TASK ITEM →
Reproduce the entries shown below only from the line with "Kalendář akcí (52, 61)" down to the line with "[Share on Facebook] (232, 1289)", keeping both end lines and copying each one exactly.

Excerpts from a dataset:
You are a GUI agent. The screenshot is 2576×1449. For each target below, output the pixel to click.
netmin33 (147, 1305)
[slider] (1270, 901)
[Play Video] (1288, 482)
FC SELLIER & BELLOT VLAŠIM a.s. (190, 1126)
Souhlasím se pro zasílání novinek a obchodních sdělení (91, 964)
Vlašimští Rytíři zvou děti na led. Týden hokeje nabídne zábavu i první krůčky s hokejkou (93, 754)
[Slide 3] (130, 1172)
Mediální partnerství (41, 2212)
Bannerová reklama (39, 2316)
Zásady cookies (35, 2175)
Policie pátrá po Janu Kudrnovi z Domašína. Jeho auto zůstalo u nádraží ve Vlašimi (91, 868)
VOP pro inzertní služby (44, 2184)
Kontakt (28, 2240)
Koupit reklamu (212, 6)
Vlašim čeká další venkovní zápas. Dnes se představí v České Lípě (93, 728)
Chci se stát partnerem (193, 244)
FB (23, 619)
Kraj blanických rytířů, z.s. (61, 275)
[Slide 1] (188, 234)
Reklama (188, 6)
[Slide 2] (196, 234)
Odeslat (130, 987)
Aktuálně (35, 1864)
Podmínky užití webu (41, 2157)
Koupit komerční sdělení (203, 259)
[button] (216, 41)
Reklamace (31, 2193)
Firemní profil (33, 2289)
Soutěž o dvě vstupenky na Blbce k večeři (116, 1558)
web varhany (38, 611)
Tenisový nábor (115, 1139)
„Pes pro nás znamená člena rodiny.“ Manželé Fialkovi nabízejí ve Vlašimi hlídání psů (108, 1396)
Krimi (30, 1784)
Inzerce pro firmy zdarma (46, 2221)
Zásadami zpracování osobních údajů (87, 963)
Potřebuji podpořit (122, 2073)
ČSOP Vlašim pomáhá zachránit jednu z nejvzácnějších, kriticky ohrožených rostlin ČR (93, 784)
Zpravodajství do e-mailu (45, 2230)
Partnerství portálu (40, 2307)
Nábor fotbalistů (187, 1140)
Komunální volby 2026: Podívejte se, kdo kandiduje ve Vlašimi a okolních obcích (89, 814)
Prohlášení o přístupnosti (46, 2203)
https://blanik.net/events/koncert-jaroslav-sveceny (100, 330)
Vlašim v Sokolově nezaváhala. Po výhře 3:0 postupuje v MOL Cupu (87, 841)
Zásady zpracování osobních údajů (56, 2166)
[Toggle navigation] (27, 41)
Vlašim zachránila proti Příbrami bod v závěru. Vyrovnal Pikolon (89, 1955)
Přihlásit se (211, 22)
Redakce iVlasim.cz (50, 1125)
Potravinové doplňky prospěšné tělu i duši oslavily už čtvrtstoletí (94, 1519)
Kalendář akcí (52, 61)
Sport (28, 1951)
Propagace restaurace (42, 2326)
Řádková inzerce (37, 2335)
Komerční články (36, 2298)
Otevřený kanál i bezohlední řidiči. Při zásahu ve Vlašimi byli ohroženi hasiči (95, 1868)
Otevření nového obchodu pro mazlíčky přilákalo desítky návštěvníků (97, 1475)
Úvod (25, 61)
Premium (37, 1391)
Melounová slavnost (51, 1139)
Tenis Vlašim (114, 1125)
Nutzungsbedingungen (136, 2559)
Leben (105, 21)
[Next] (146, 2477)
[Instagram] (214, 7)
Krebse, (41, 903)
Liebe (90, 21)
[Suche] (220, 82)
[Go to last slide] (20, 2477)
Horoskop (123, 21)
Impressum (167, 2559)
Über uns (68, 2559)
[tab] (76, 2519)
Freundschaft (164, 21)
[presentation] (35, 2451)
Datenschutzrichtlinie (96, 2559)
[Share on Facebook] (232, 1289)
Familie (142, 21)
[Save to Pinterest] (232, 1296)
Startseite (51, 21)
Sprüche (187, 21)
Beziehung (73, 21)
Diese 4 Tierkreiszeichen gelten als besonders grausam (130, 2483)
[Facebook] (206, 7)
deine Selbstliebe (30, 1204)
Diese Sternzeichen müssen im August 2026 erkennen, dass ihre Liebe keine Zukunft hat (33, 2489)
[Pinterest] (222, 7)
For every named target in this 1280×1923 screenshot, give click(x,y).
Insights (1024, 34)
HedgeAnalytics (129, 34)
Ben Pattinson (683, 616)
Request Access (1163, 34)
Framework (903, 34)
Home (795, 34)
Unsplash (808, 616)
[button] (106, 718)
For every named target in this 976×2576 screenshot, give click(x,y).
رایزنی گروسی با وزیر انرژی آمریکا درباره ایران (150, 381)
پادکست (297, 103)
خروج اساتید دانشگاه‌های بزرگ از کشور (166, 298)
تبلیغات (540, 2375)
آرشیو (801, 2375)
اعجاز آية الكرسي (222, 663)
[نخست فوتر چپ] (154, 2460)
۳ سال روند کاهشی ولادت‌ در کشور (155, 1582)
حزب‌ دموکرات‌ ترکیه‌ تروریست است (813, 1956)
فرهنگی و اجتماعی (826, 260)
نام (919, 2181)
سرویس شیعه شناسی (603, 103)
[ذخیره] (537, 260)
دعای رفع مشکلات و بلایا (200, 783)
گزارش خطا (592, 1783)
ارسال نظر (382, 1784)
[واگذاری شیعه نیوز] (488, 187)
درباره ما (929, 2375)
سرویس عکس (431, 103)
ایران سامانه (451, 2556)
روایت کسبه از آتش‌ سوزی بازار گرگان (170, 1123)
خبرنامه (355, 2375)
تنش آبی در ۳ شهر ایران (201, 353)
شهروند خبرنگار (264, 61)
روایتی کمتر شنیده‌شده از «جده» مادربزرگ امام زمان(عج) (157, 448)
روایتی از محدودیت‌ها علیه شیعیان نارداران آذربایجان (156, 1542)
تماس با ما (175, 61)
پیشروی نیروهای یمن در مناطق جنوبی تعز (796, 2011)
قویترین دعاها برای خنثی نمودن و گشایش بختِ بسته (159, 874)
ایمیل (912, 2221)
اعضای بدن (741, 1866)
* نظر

RESULT BELOW →
Kalendář akcí (52, 61)
Sport (28, 1951)
Propagace restaurace (42, 2326)
Řádková inzerce (37, 2335)
Komerční články (36, 2298)
Otevřený kanál i bezohlední řidiči. Při zásahu ve Vlašimi byli ohroženi hasiči (95, 1868)
Otevření nového obchodu pro mazlíčky přilákalo desítky návštěvníků (97, 1475)
Úvod (25, 61)
Premium (37, 1391)
Melounová slavnost (51, 1139)
Tenis Vlašim (114, 1125)
Nutzungsbedingungen (136, 2559)
Leben (105, 21)
[Next] (146, 2477)
[Instagram] (214, 7)
Krebse, (41, 903)
Liebe (90, 21)
[Suche] (220, 82)
[Go to last slide] (20, 2477)
Horoskop (123, 21)
Impressum (167, 2559)
Über uns (68, 2559)
[tab] (76, 2519)
Freundschaft (164, 21)
[presentation] (35, 2451)
Datenschutzrichtlinie (96, 2559)
[Share on Facebook] (232, 1289)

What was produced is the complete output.